I find myself becoming quite religious in my
antipathy to reli…no, actually, that should be, Religion. I find myself
proselytizing and preaching on the dangers of institutionalized faith. My
semi-libation – I’m clumsy and tend to spill things – toasts to polymath
Dawkins are starting to take on the aspects of ritual, tending uncomfortably
towards dogma and cant. My accountant tells me that she is considering
submitting my bar bills as a tithing expense. I find myself surfing
anti-Religion web sites for arguments that I then plagiarize and pass off as
revelations. Hell, I’ve found myself taking out my articles of faith, polishing
them, and presenting them as the only Truth that makes sense, ignoring, as I do
so, the obvious holes in my logic, over-riding objections with the power of
oratory. In short, I seem to have become Religious.
Oh, I have my justifications and my
rationalizations, but, they all boil down to fear. No difference there, then. I
mean reli… Religion got started because of fear in the first place. Fear of the
night. Fear of the unknown. Fear of thunder, lightning, and the voices of the
gods in the howling wind, the naked ape cowering in the sturm and whimpering in the drang
. All of which is as close to a selfie as I care to get. Not that I'm scared of thunder and the voices of the gods, you understand. Those have been explained, to my satisfaction, by rationality and science No, my fear is of the rising tides of militant religiosity.

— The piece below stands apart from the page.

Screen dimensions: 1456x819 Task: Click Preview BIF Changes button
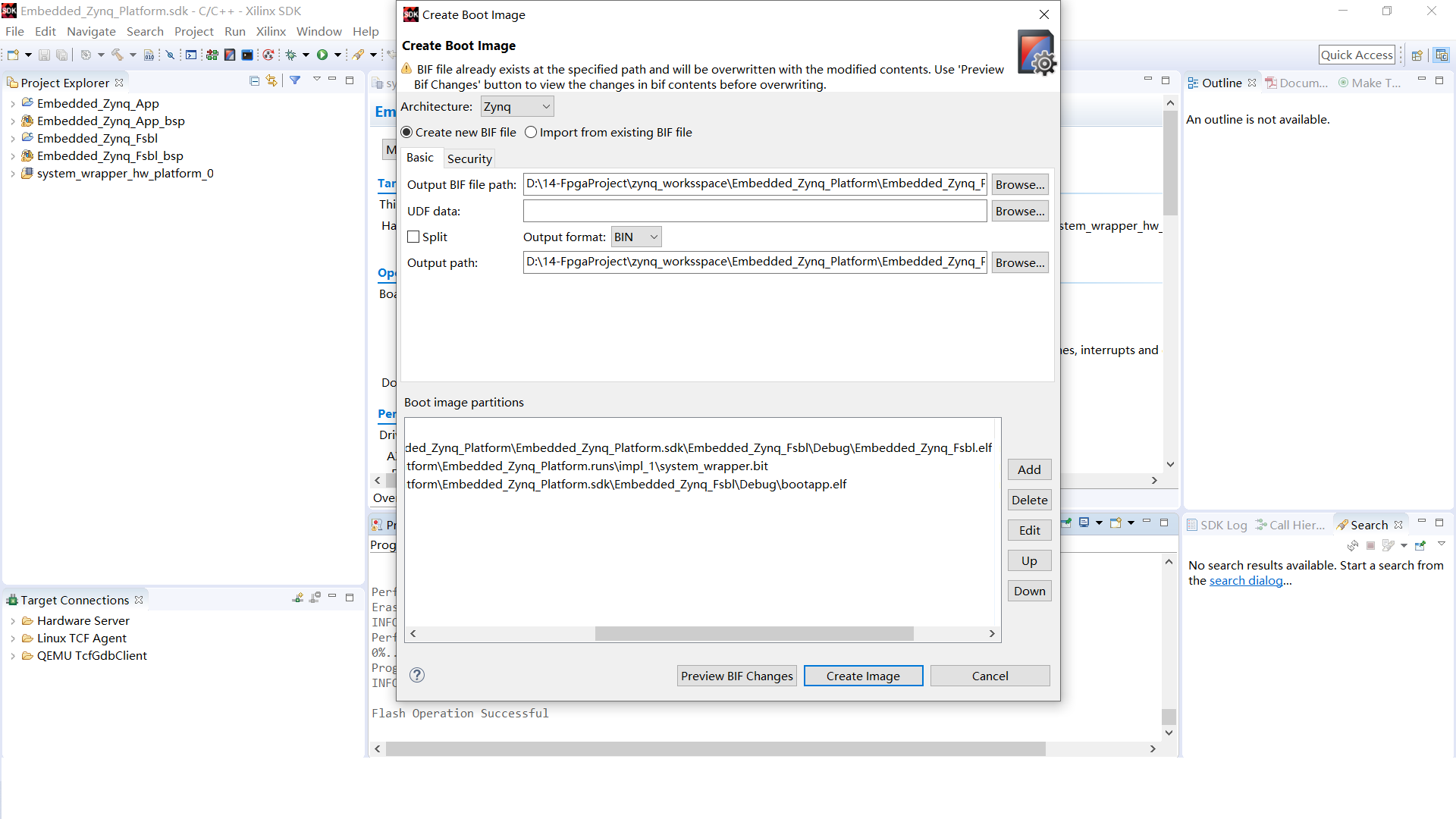737,676
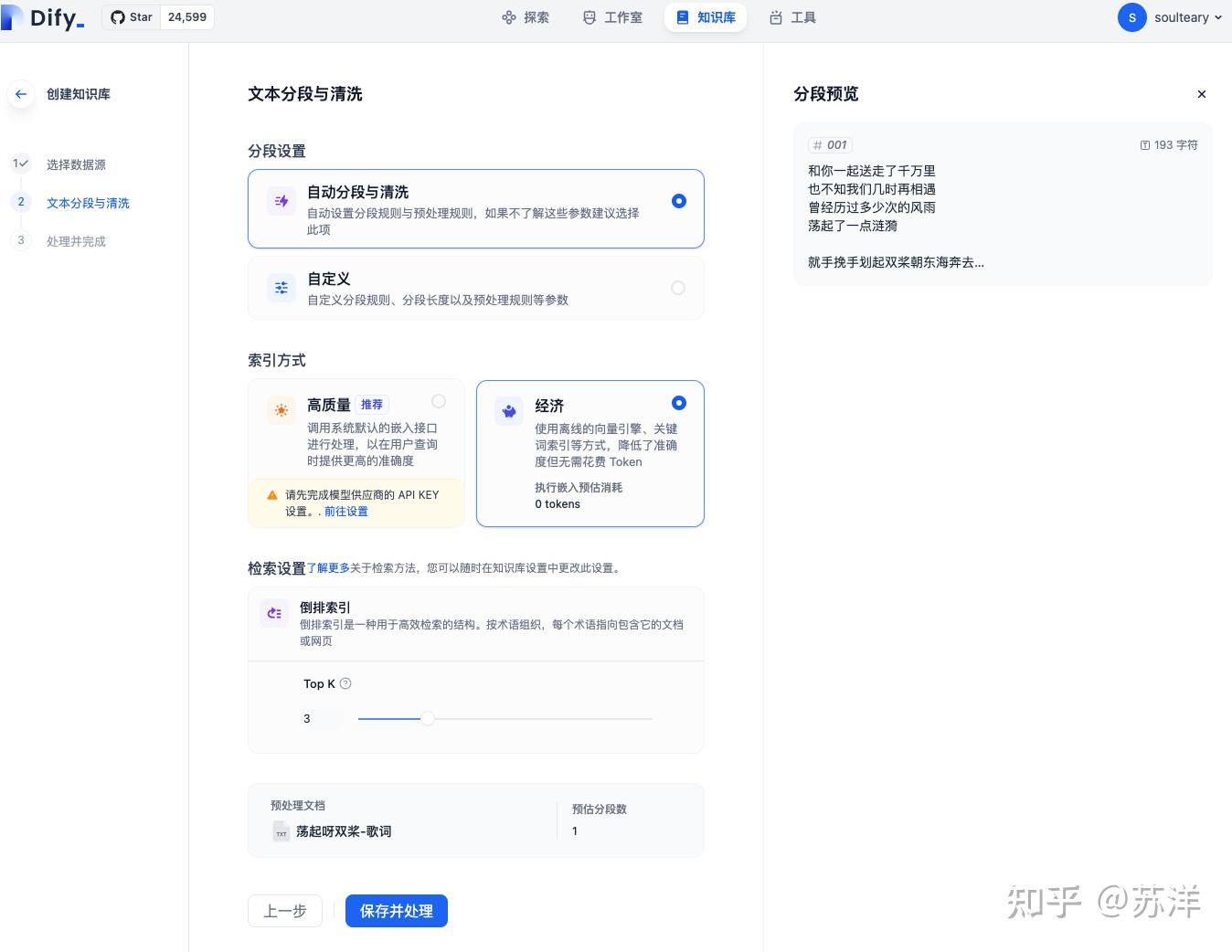This screenshot has width=1232, height=952.
Task: Click the TXT file icon beside 荡起呀双桨-歌词
Action: [x=281, y=831]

Saffron the designated color of
Hinduism, as opposed to the condiment, seems to be subsuming the philosophical
and much heralded Colors of India. That’s colors, plural, as in many and
varied; a heady mixture of creative concepts to explain the mysteries of life;
each limning, shading, on occasion merging, with the other, to create a
reasonably amicable, (for a given value of amity), system of social order that
has served the sub-continent well for a few thousand years. The philosophies were
not so much competing, as much as finding their place in the pavane of governance
and individual rights and responsibilities. At least, that’s the way it used to
be. Not so much now.
Now, here, in this land where diversity, and the
right to be different, was enshrined in the Constitutional clauses of
sovereignty and nationhood, the monoculture rigidity of militant Hinduism, the
Religion, is, with increasing frequency, occupying the public spaces of India.
Saffron robes have become the official office wear of an increasing number of
legislators and law makers, who in their zealotry are passing laws and ordinances
that pay little heed to the rights of the Other. Saffron rituals take precedence minority ways, and no back talk. Taking cues from Mosque and
Church, Hinduism has embraced apostasy (apostasy – in a philosophy – can you
dig it?) as a control mechanism. No more multiple pathways to the god head;
one, and only one, saffron hued, officially approved, mandated, road to
salvation. A philosophy that accepted, encouraged, questioning, and dialog is
being perverted into a religion with all its authoritarian implications.
I have to stop. This is getting depressing.